» **GIVEN RECORDS**
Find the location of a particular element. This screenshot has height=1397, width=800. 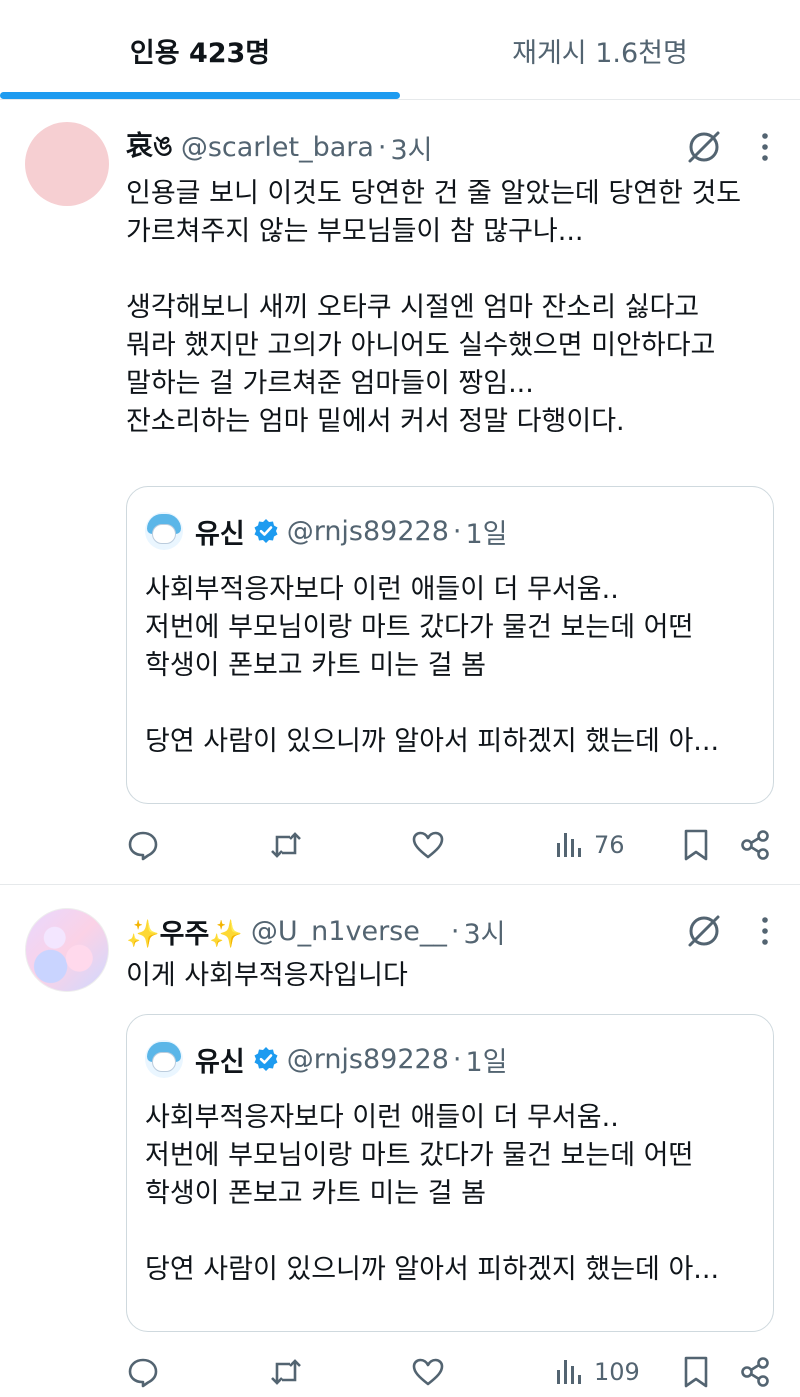

active-tab-indicator is located at coordinates (200, 96).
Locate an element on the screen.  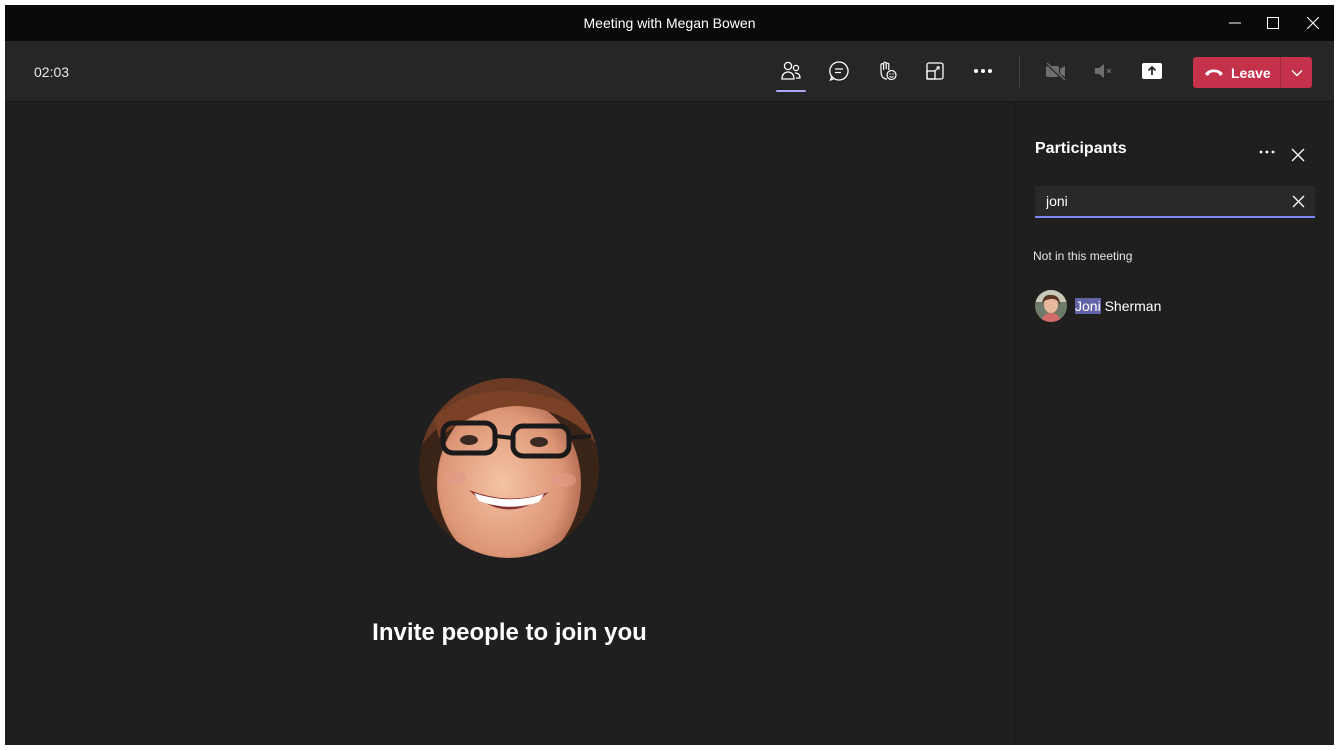
panel-title: Participants is located at coordinates (1081, 148).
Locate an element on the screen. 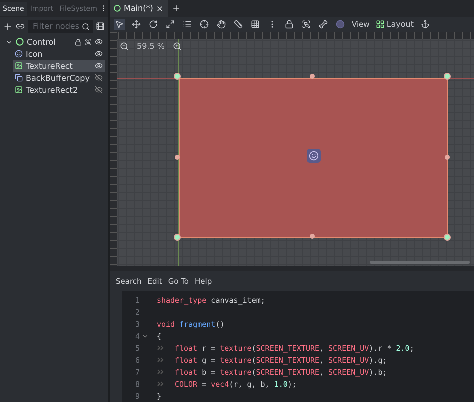 This screenshot has width=474, height=402. hand-icon is located at coordinates (222, 24).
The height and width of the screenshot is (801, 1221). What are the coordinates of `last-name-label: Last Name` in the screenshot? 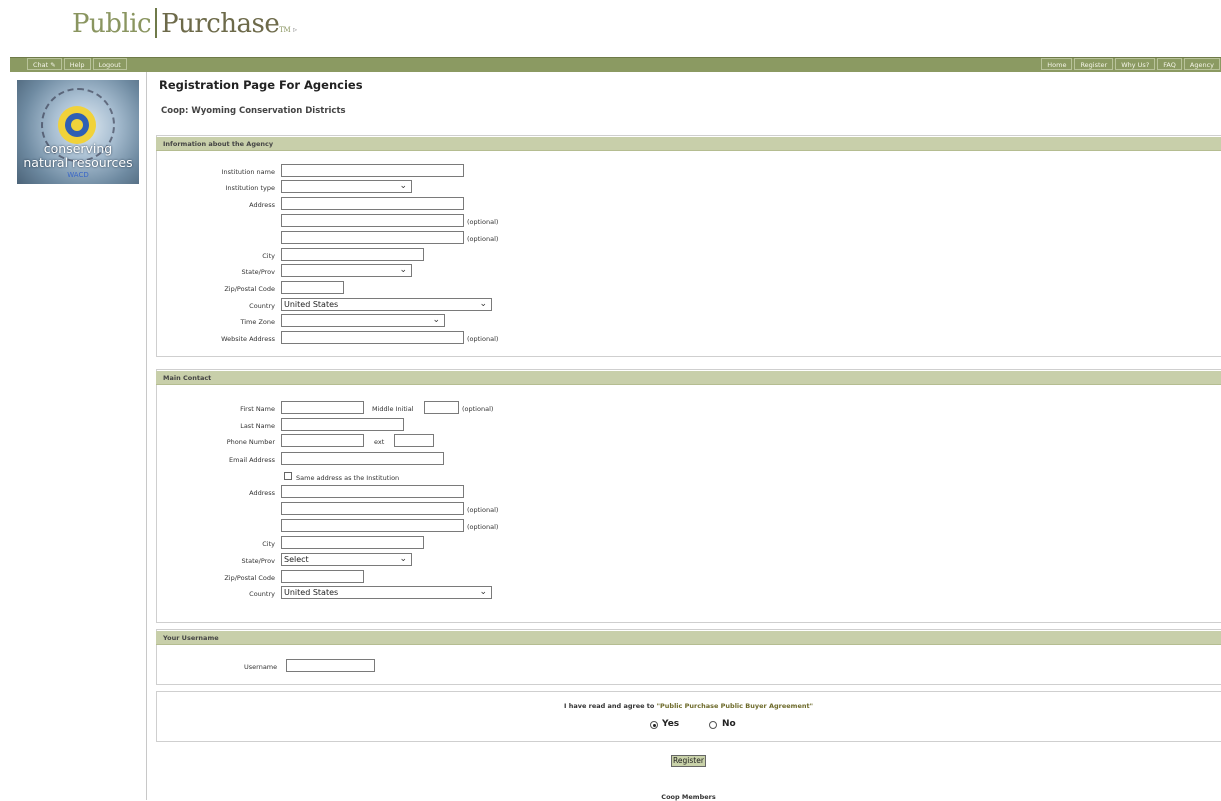 It's located at (258, 426).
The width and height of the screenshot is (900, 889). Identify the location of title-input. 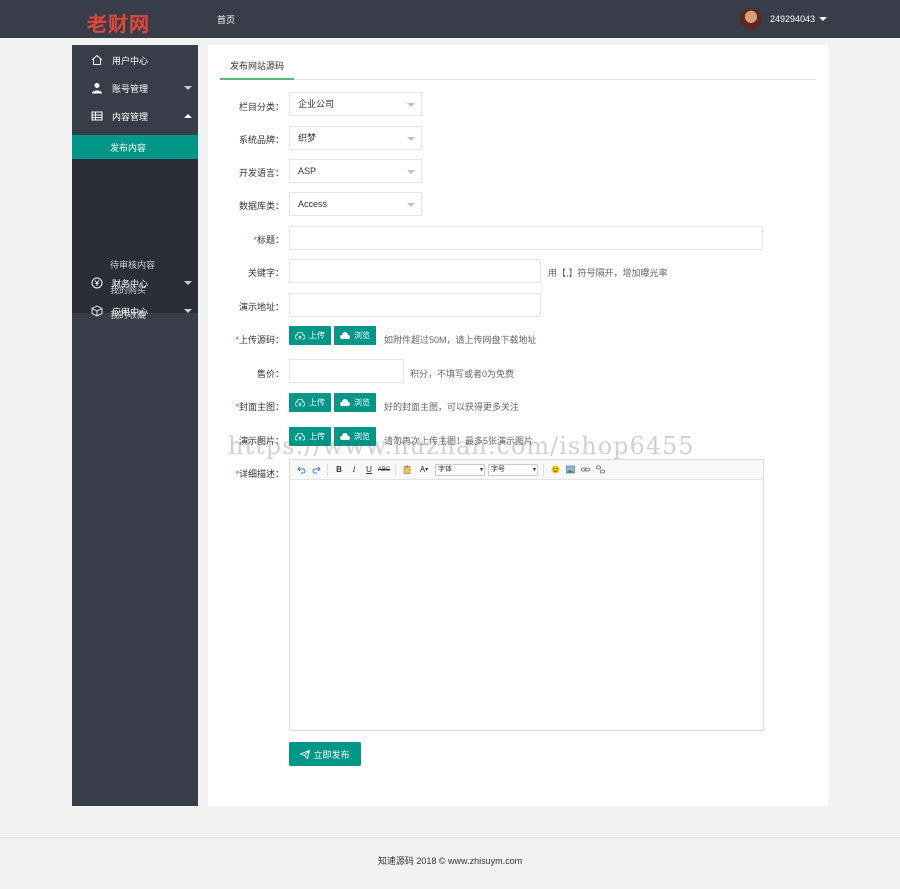
(526, 238).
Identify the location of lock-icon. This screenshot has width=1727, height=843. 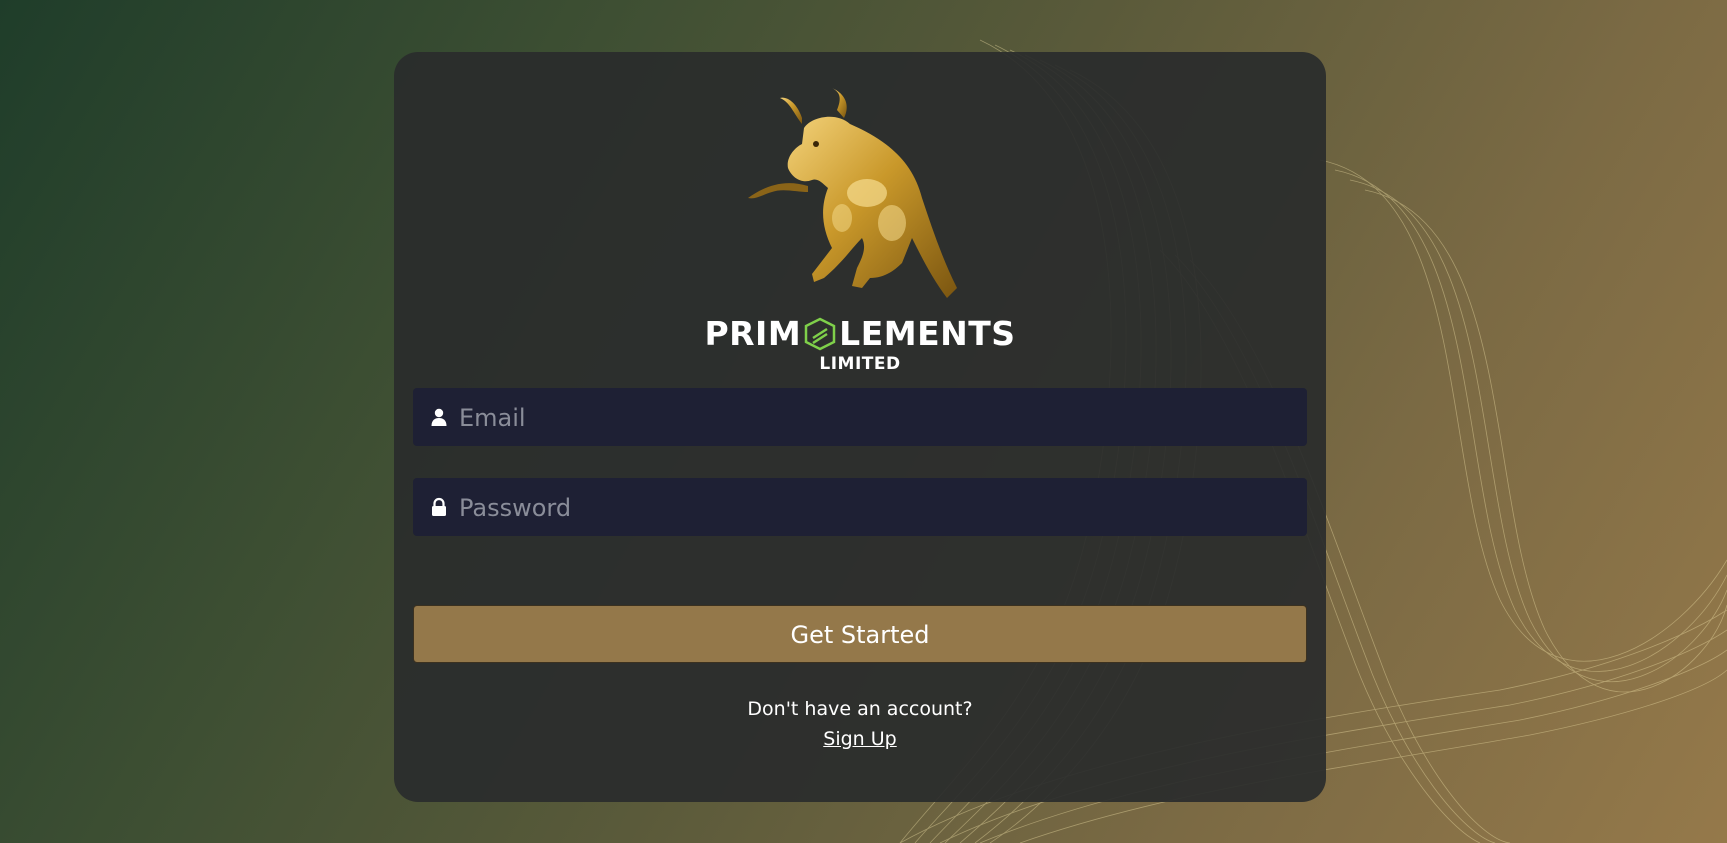
(439, 506).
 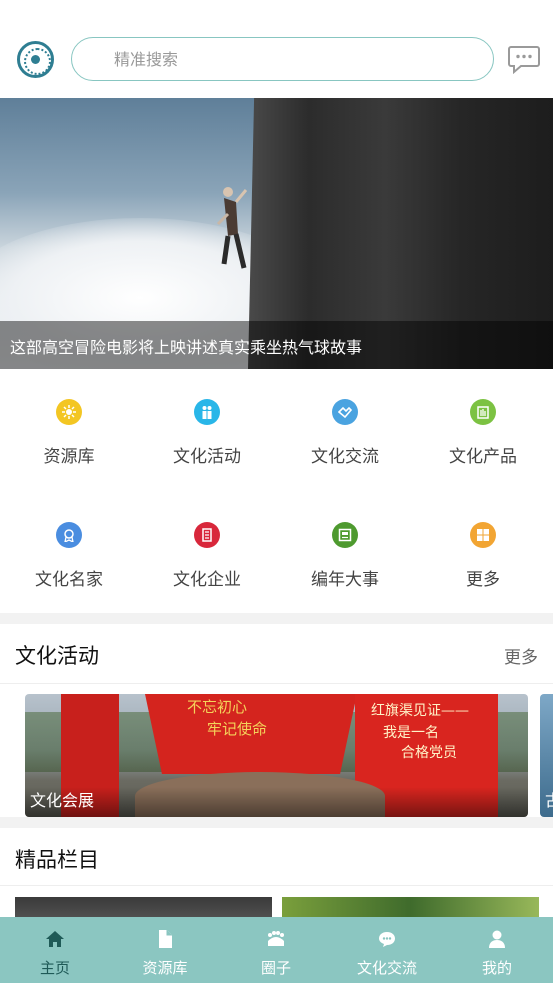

» **WHAT THE EXERCISE ASKS**
Starting at the row that contains "Identify the location of lock-icon." and ending at the last of the rows, format those rows as a two-column CSV with columns "prompt" and "response", one line per row. Put each row's text and its answer in their own quoted fields, replace line breaks with spaces, and leave out the pictures.

» **REPLY**
prompt,response
"Identify the location of lock-icon. This screenshot has width=1727, height=843.","(439, 506)."